When you beat Armored Core VI, the credits roll, and then you immediately get the dialogue that follows the introductory mission in which you secure the ID of Raven. (They don't have you replay that mission).
For a while, things look the same. You're a newcomer independent merc working for one faction in one mission and then turning on them in the next. Admittedly, the context is clearer this time around - I know, for example, how Balam, Dafeng, and the Redguns are all part of one corporate faction and how Arquebus, Schneider, and the Vespers are part of the other.
But the missions are identical, and pretty easy with all the parts you've unlocked over the course of the game. While nothing's strictly better - I think they make every weapon and AC part with a certain "budget" - you certainly feel a lot more powerful when you can build an AC with dual miniguns and Stun Needles.
In the early part of my first playthrough, "Attack the Dam Complex" was a go-to credit-farming mission. If you just blow through it and take care of the mandatory objectives, it's an utter cakewalk, especially if you just skip past the RLF AC that tries to talk you out of the mission.
And in New Game Plus, it starts off identically.
And then Walter tells you he's getting a call from the RLF. That's new.
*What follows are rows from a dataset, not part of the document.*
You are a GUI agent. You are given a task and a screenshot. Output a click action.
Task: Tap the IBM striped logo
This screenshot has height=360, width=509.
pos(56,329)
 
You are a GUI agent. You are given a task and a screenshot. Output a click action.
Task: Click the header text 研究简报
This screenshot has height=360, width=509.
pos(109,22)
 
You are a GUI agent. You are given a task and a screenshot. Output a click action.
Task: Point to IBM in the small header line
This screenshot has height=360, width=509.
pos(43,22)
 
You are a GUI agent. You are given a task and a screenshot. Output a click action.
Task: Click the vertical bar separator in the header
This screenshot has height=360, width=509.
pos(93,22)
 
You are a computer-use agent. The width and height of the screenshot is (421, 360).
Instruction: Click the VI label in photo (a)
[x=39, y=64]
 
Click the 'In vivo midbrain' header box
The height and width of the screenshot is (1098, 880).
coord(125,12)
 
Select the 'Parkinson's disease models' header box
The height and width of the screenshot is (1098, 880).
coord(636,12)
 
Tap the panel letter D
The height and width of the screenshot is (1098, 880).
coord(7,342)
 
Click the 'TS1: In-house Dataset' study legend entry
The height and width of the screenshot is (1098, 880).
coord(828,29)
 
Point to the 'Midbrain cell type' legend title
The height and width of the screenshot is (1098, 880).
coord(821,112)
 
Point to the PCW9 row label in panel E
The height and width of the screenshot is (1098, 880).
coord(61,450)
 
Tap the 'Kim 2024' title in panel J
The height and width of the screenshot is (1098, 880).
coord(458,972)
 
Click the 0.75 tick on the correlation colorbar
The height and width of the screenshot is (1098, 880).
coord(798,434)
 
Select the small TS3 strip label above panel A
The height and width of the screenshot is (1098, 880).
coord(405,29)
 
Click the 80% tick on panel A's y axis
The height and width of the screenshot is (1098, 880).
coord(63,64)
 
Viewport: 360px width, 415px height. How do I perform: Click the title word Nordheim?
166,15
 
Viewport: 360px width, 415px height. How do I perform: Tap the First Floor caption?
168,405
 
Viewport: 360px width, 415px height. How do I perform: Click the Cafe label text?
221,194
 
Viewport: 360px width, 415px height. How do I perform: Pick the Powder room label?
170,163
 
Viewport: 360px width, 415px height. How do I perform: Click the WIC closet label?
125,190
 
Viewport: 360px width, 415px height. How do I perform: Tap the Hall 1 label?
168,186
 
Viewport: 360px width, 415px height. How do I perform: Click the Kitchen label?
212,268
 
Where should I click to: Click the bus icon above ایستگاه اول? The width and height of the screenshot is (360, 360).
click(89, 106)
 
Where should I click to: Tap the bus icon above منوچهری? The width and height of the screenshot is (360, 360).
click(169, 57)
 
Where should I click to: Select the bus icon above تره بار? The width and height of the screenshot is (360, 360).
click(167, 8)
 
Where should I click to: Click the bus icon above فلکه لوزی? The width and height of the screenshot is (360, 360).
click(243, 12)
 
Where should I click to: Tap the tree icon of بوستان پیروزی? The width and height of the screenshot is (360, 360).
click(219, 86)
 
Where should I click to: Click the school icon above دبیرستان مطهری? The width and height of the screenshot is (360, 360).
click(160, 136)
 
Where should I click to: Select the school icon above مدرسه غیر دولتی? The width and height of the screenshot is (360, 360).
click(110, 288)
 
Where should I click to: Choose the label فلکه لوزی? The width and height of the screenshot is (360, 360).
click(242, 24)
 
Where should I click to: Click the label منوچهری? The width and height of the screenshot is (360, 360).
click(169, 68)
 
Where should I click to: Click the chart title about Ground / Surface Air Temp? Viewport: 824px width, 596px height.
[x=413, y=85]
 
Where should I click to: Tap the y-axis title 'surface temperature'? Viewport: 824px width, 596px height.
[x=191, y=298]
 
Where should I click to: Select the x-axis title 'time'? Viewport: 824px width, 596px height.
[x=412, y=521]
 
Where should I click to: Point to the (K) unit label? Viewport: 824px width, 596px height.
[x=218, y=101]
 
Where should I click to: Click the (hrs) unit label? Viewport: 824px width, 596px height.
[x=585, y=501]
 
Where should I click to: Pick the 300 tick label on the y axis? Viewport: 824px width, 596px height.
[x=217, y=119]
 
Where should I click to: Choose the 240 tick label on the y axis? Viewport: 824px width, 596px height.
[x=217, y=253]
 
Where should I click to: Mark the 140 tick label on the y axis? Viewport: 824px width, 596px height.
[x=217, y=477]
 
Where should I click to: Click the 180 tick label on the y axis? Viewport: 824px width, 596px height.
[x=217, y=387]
They're offering to pay you double what Balam is paying you if you turn on the two ACs you've been sent with and take them out instead of destroying the dam.
You actually get the option to refuse this offer, but naturally you're going to take the new option. And with this, well, A: you get a checkpoint, and B: you get a very different mission. And what was a cakewalk becomes a quite challenging one, as the two former allied ACs now turn on you and team up.
Following that, I got a brand-new mission: I was sent to escort an RLF helicopter sending commandos on a prison break. You wind up rescuing two (trying for three, but one is dead by the time you get there) RLF officers, including Little Ziyi, who attacks you during the equivalent mission in the first playthrough.
So, clearly, the intention here is to do multiple playthroughs. You lose absolutely nothing by doing so - every mission you've completed previously is still available in Replay Missions, and you retain every part and OS Chip. Indeed, after several missions (maybe after I beat Balteus the second time, which... boy, if you use the Weapon Bay and swap between Pulse weapons and Shotguns and use a very speedy build, it's a pretty quick and easy fight) AllMind came to me with new Arena fights, which granted way more OS chips. At this point I think I have every weapon type maxed out (except perhaps melee).
The game is certainly not easy - the Coral-powered AC at the end of the penultimate chapter is really painful - but it's not terribly long. But these oddities extend the game's life significantly. There's a lot of replayability in this, which is something I've found a lot in FromSoft games (I've beaten Elden Ring on like six or seven characters).
There's no reason to make a new save file in Armored Core VI, given that doing so erases your existing one, but also, everything can be replayed. The only reason you might do so is if you make a decision between exclusive missions that you regret, but you're probably better off just playing through and doing the other decision on New Game +. I will say that I sort of wish I'd done the ruthless mercenary choices in my first playthrough so that I could do all the heroic options on this playthrough, but honestly, given the grittiness of this setting, there's no version of the story that lets you come out feeling good (I probably shouldn't feel bad for killing Cinder Carla, given how many times she committed perfidious surrender in the mission where I met her, but I kind of like the scrappy aesthetic of the RaD folks, again, even though we find out they're not quite the "anarchist junkers" that they seem to be at first.)
There's no real narrative justification for the changes in NG+, but it is kind of fun to have these weird differences pop up. The altered mission and the new mission were much bigger challenges than the stuff I was generally doing the first go around, so it injects some late-game difficulty into the early game.